Analysis of Shear Panel Elements Using Improved Fixed Strut Angle Model Based on Plane-Stress Element

Abstract

The behaviour of reinforced concrete (RC) member can be evaluated by employing a reasonably accurate constitutive relationship and element type in the finite element (FE) framework. Important components like columns, beams and shear wall in an RC structure can be analysed in the FE framework by using a plane-stress element. In general, RC members are subjected to the combination of axial, shear, flexure, and torsional loading. Hence, it is necessary to use constitutive models which can consider the effects of combined loading. This work focuses on implementing an improved fixed strut angle model in finite element framework to analyse shear panels under combined shear and axial loads. The proposed procedure is based on secant stiffness based iterative formulations and employs constitutive relationships which consider the concrete softening and tension stiffening. The material models and the equilibrium conditions based on the fixed strut angle model were implemented into MATLAB based FE framework.

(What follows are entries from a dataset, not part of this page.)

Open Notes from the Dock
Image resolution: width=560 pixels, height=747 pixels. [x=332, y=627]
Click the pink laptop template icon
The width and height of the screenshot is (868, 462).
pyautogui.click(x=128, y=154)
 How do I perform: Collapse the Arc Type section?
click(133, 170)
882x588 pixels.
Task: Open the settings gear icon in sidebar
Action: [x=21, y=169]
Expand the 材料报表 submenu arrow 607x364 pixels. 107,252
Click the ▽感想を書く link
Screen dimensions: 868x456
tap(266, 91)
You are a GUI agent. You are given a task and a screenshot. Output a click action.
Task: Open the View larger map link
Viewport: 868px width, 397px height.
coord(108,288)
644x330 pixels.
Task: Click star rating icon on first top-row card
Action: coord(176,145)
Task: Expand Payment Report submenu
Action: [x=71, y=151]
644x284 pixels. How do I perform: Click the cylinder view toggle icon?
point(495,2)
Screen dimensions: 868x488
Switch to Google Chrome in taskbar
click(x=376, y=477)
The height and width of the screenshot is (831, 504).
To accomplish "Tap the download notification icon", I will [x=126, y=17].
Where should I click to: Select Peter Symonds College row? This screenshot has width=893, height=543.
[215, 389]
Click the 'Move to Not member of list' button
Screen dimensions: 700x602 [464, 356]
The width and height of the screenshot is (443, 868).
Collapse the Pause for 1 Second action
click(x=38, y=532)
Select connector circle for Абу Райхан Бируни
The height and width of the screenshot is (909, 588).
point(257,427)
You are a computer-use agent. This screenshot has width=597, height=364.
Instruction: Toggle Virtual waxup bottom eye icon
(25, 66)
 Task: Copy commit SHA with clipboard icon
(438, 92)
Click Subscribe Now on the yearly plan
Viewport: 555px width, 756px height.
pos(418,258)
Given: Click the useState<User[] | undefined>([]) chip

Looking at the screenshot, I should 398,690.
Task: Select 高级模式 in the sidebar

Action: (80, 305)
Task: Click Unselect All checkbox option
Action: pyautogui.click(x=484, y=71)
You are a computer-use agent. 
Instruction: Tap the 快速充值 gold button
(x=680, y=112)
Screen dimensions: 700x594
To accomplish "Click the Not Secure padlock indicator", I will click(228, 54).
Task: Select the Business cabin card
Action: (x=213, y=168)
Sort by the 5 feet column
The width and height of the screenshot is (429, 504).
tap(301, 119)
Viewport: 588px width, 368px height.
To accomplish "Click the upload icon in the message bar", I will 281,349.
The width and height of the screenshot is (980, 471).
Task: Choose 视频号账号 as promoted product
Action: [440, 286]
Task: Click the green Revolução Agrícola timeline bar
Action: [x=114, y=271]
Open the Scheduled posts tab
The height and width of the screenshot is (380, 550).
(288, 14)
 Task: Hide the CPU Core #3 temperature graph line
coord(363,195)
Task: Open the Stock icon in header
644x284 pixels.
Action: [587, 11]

The reliability of the proposed analytical model is checked against the experimental results available in the literature. Moreover, it is essential to use efficient material constitutive relationships which can be effectively implemented in a finite element framework without compromising the accuracy of the predictions. A comprehensive analytical study is carried, wherein predictions were obtained using different combinations of material models. Comparison of the results shows that the predictions of the proposed model agree well with the test results.